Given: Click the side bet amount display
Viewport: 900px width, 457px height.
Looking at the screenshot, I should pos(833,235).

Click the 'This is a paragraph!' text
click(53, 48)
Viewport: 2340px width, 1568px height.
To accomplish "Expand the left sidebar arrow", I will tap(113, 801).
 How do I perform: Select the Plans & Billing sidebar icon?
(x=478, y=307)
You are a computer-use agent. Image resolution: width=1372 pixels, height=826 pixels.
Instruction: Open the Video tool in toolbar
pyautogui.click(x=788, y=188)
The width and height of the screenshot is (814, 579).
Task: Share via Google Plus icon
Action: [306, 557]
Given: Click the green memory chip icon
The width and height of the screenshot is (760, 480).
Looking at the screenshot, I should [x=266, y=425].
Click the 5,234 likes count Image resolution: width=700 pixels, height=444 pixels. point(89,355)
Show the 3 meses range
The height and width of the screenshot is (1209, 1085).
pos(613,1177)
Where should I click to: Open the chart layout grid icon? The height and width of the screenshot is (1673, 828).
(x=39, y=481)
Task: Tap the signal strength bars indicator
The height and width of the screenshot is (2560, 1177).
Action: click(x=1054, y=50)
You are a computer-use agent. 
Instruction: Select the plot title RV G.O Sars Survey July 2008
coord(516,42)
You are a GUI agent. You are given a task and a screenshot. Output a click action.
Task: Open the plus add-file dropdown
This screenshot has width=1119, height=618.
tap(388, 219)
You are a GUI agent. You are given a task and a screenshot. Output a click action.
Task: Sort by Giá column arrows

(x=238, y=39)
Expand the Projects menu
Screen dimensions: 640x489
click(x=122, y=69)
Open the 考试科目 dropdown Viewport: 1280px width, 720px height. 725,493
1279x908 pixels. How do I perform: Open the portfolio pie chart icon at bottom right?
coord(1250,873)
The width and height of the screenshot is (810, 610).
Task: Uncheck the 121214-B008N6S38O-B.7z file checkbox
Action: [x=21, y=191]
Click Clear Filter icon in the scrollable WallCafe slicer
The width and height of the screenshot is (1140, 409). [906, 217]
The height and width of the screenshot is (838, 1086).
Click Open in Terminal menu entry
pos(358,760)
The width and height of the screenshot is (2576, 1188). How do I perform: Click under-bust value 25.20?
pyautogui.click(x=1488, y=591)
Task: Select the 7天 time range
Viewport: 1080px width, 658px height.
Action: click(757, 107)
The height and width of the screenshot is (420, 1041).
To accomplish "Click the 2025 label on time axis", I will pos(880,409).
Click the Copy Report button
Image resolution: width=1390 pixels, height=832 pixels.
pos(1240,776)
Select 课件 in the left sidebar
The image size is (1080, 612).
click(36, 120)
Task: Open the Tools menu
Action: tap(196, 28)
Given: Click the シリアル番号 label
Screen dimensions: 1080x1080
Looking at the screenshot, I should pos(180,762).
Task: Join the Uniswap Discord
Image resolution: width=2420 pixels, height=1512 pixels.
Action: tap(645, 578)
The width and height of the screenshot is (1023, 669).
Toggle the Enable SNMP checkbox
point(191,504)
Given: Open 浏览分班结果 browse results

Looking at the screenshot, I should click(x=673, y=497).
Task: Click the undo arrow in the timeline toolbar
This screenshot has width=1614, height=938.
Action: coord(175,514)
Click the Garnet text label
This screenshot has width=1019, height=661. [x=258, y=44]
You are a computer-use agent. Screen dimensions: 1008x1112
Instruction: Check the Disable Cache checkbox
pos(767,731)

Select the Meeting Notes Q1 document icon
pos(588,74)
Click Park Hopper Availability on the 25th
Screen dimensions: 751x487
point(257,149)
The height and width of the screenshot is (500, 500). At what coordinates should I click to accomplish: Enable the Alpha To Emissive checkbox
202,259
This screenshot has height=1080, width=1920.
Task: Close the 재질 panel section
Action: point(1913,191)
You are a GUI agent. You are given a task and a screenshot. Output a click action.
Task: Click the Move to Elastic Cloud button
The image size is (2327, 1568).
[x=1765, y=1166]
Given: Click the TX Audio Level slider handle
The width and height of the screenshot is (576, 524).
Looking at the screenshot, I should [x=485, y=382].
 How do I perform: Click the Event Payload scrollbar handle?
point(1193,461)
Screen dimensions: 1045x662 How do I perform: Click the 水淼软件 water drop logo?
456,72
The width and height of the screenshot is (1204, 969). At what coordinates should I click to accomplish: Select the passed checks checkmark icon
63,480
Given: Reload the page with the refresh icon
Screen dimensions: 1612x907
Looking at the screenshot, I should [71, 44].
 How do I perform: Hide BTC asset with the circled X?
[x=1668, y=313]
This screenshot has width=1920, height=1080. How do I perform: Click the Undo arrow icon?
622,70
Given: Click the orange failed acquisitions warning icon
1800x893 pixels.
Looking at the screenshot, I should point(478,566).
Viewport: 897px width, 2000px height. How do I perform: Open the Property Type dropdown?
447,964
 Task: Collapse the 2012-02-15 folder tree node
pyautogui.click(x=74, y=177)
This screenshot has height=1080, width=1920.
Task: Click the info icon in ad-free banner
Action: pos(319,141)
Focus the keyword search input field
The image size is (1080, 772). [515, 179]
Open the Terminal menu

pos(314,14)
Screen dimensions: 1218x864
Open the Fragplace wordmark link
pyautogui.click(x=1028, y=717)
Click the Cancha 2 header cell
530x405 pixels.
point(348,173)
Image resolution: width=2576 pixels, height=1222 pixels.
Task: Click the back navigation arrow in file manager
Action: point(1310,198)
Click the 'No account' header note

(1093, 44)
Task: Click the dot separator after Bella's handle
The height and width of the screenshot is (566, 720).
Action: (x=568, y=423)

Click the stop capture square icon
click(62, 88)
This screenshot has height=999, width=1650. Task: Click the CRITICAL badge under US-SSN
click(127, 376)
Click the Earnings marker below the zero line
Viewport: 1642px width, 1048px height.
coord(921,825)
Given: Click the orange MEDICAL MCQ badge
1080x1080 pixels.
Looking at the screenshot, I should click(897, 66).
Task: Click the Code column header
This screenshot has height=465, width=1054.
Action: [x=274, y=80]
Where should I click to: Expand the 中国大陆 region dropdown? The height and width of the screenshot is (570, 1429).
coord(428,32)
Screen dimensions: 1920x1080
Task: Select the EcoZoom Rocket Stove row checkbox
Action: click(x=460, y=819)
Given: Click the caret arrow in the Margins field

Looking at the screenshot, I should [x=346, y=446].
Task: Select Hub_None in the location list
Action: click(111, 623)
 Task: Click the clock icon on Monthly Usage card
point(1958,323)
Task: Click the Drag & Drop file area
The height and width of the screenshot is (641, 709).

◇ ◇ ◇

## DIRECTIONS FOR THIS TASK:
Extract all of the entries above, reproducing every line verbatim and in its original order.

## RESULT OF THE TASK:
Given: Click the side bet amount display
Viewport: 900px width, 457px height.
Looking at the screenshot, I should pos(833,235).

Click the 'This is a paragraph!' text
click(53, 48)
Viewport: 2340px width, 1568px height.
To accomplish "Expand the left sidebar arrow", I will tap(113, 801).
 How do I perform: Select the Plans & Billing sidebar icon?
(x=478, y=307)
You are a computer-use agent. Image resolution: width=1372 pixels, height=826 pixels.
Instruction: Open the Video tool in toolbar
pyautogui.click(x=788, y=188)
The width and height of the screenshot is (814, 579).
Task: Share via Google Plus icon
Action: [306, 557]
Given: Click the green memory chip icon
The width and height of the screenshot is (760, 480).
Looking at the screenshot, I should [x=266, y=425].
Click the 5,234 likes count Image resolution: width=700 pixels, height=444 pixels. point(89,355)
Show the 3 meses range
The height and width of the screenshot is (1209, 1085).
pos(613,1177)
Where should I click to: Open the chart layout grid icon? The height and width of the screenshot is (1673, 828).
(x=39, y=481)
Task: Tap the signal strength bars indicator
The height and width of the screenshot is (2560, 1177).
Action: click(x=1054, y=50)
You are a computer-use agent. 
Instruction: Select the plot title RV G.O Sars Survey July 2008
coord(516,42)
You are a GUI agent. You are given a task and a screenshot. Output a click action.
Task: Open the plus add-file dropdown
This screenshot has width=1119, height=618.
tap(388, 219)
You are a GUI agent. You are given a task and a screenshot. Output a click action.
Task: Sort by Giá column arrows

(x=238, y=39)
Expand the Projects menu
Screen dimensions: 640x489
click(x=122, y=69)
Open the 考试科目 dropdown Viewport: 1280px width, 720px height. 725,493
1279x908 pixels. How do I perform: Open the portfolio pie chart icon at bottom right?
coord(1250,873)
The width and height of the screenshot is (810, 610).
Task: Uncheck the 121214-B008N6S38O-B.7z file checkbox
Action: [x=21, y=191]
Click Clear Filter icon in the scrollable WallCafe slicer
The width and height of the screenshot is (1140, 409). [906, 217]
The height and width of the screenshot is (838, 1086).
Click Open in Terminal menu entry
pos(358,760)
The width and height of the screenshot is (2576, 1188). How do I perform: Click under-bust value 25.20?
pyautogui.click(x=1488, y=591)
Task: Select the 7天 time range
Viewport: 1080px width, 658px height.
Action: click(757, 107)
The height and width of the screenshot is (420, 1041).
To accomplish "Click the 2025 label on time axis", I will pos(880,409).
Click the Copy Report button
Image resolution: width=1390 pixels, height=832 pixels.
pos(1240,776)
Select 课件 in the left sidebar
The image size is (1080, 612).
click(36, 120)
Task: Open the Tools menu
Action: tap(196, 28)
Given: Click the シリアル番号 label
Screen dimensions: 1080x1080
Looking at the screenshot, I should pos(180,762).
Task: Join the Uniswap Discord
Image resolution: width=2420 pixels, height=1512 pixels.
Action: tap(645, 578)
The width and height of the screenshot is (1023, 669).
Toggle the Enable SNMP checkbox
point(191,504)
Given: Open 浏览分班结果 browse results

Looking at the screenshot, I should click(x=673, y=497).
Task: Click the undo arrow in the timeline toolbar
This screenshot has width=1614, height=938.
Action: coord(175,514)
Click the Garnet text label
This screenshot has width=1019, height=661. [x=258, y=44]
You are a computer-use agent. Screen dimensions: 1008x1112
Instruction: Check the Disable Cache checkbox
pos(767,731)

Select the Meeting Notes Q1 document icon
pos(588,74)
Click Park Hopper Availability on the 25th
Screen dimensions: 751x487
point(257,149)
The height and width of the screenshot is (500, 500). At what coordinates should I click to accomplish: Enable the Alpha To Emissive checkbox
202,259
This screenshot has height=1080, width=1920.
Task: Close the 재질 panel section
Action: point(1913,191)
You are a GUI agent. You are given a task and a screenshot. Output a click action.
Task: Click the Move to Elastic Cloud button
The image size is (2327, 1568).
[x=1765, y=1166]
Given: Click the TX Audio Level slider handle
The width and height of the screenshot is (576, 524).
Looking at the screenshot, I should [x=485, y=382].
 How do I perform: Click the Event Payload scrollbar handle?
point(1193,461)
Screen dimensions: 1045x662 How do I perform: Click the 水淼软件 water drop logo?
456,72
The width and height of the screenshot is (1204, 969). At what coordinates should I click to accomplish: Select the passed checks checkmark icon
63,480
Given: Reload the page with the refresh icon
Screen dimensions: 1612x907
Looking at the screenshot, I should [71, 44].
 How do I perform: Hide BTC asset with the circled X?
[x=1668, y=313]
This screenshot has width=1920, height=1080. How do I perform: Click the Undo arrow icon?
622,70
Given: Click the orange failed acquisitions warning icon
1800x893 pixels.
Looking at the screenshot, I should point(478,566).
Viewport: 897px width, 2000px height. How do I perform: Open the Property Type dropdown?
447,964
 Task: Collapse the 2012-02-15 folder tree node
pyautogui.click(x=74, y=177)
This screenshot has height=1080, width=1920.
Task: Click the info icon in ad-free banner
Action: pos(319,141)
Focus the keyword search input field
The image size is (1080, 772). [515, 179]
Open the Terminal menu

pos(314,14)
Screen dimensions: 1218x864
Open the Fragplace wordmark link
pyautogui.click(x=1028, y=717)
Click the Cancha 2 header cell
530x405 pixels.
point(348,173)
Image resolution: width=2576 pixels, height=1222 pixels.
Task: Click the back navigation arrow in file manager
Action: point(1310,198)
Click the 'No account' header note

(1093, 44)
Task: Click the dot separator after Bella's handle
The height and width of the screenshot is (566, 720).
Action: (x=568, y=423)

Click the stop capture square icon
click(62, 88)
This screenshot has height=999, width=1650. Task: Click the CRITICAL badge under US-SSN
click(127, 376)
Click the Earnings marker below the zero line
Viewport: 1642px width, 1048px height.
coord(921,825)
Given: Click the orange MEDICAL MCQ badge
1080x1080 pixels.
Looking at the screenshot, I should click(897, 66).
Task: Click the Code column header
This screenshot has height=465, width=1054.
Action: [x=274, y=80]
Where should I click to: Expand the 中国大陆 region dropdown? The height and width of the screenshot is (570, 1429).
coord(428,32)
Screen dimensions: 1920x1080
Task: Select the EcoZoom Rocket Stove row checkbox
Action: click(x=460, y=819)
Given: Click the caret arrow in the Margins field

Looking at the screenshot, I should [x=346, y=446].
Task: Select Hub_None in the location list
Action: click(111, 623)
 Task: Click the clock icon on Monthly Usage card
point(1958,323)
Task: Click the Drag & Drop file area
The height and width of the screenshot is (641, 709).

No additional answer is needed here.